The Government recently increased the returns on a handful of small savings instruments for the ongoing October to December quarter by 0.1 to 0.3 percentage points. Popular investment avenues for the middle class such as the Public Provident Fund (PPF) and the National Savings Certificate were left out. On paper, the returns on these instruments are to be reset on a market-determined basis, with a spread of 0 to 100 basis points (one basis point equals 0.01%) over the yields on government securities with comparable maturities. That this has not been adhered to is evident even at a cursory glance, given the long pause between rate changes. Following interest rate hikes this year to curb inflation, government securities’ yields have been shooting up. This month, the Reserve Bank of India (RBI) said that interest rates offered on various schemes in the current quarter are 44 to 77 basis points below the formula-implied rates.
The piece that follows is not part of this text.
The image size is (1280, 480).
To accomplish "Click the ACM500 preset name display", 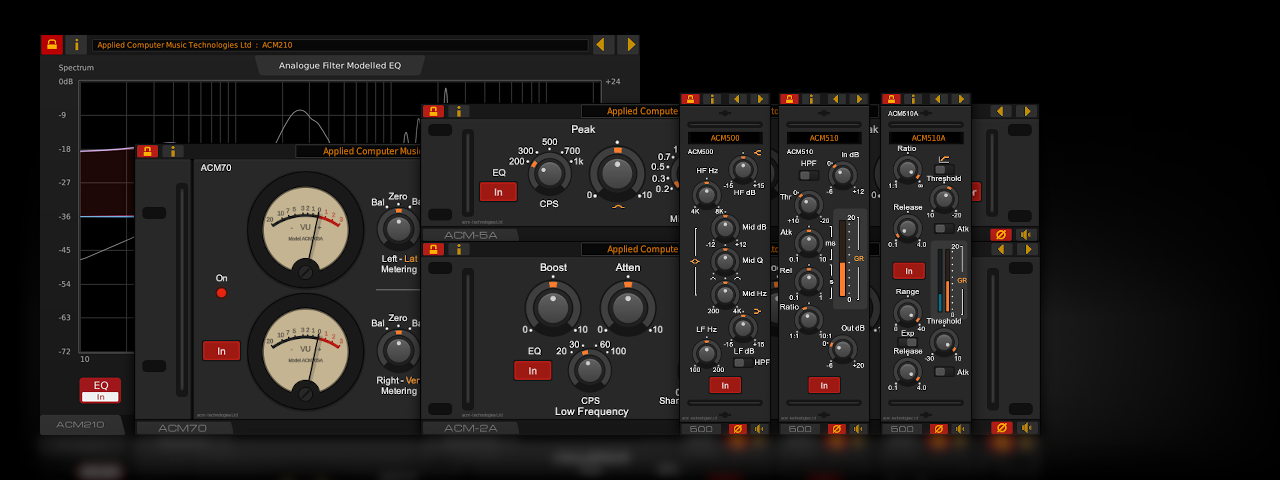I will click(x=725, y=138).
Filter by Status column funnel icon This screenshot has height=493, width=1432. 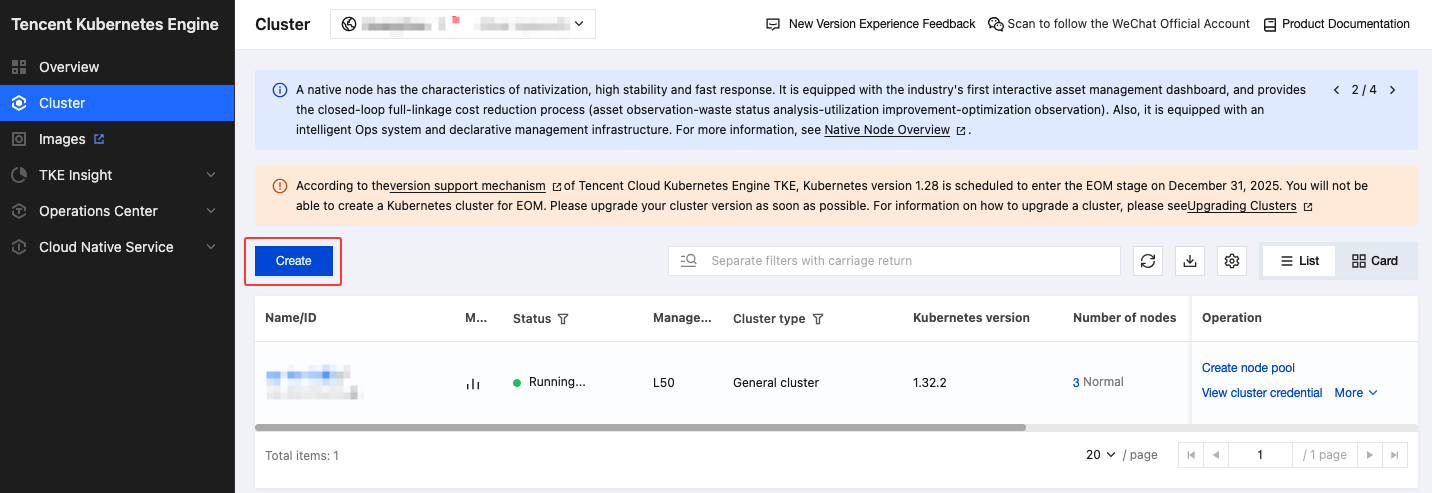pos(563,319)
The PPF, for instance, should have been earning 7.72% this quarter instead of the 7.1% accruing now. It is noteworthy that the central bank, which usually publishes the formula-based small savings rates every month or two, had not spelt them out from May to September, although it did note in August that the spread between current rates and the formula-based rates had turned ‘negative for most’ schemes.

For households that have been grappling with 6%-plus inflation since January, punctuated by a few months of 7%-plus price rise, these meagre hikes are far from enough to lift sentiment. Bear in mind that this was the first change in these schemes’ rates in 27 months — after a sharp cut in the range of 0.5 and 1.4 percentage points across schemes introduced in April 2020. That political considerations still determine the trajectory of small savers’ nest-egg sizes can be gauged by the few recent occasions when rates were changed, or rolled back. The last time rates were hiked was in January 2019, just ahead of the Lok Sabha election. In March 2021, the Government had announced further cuts ranging from 0.4% to 1.1%, but withdrew the decision overnight, citing an ‘oversight’ amid a poll campaign for five States. However, even as a token gesture to voters in upcoming polls, this latest tweak in small savings rates does not make the cut. As the RBI’s top brass warned earlier, negative returns have serious consequences for the economy if households, which are the biggest lenders, stop parking their savings in such fixed income instruments and banks. The next quarter should see a fairer and healthier reset of returns to negate inflation’s dent on household savings..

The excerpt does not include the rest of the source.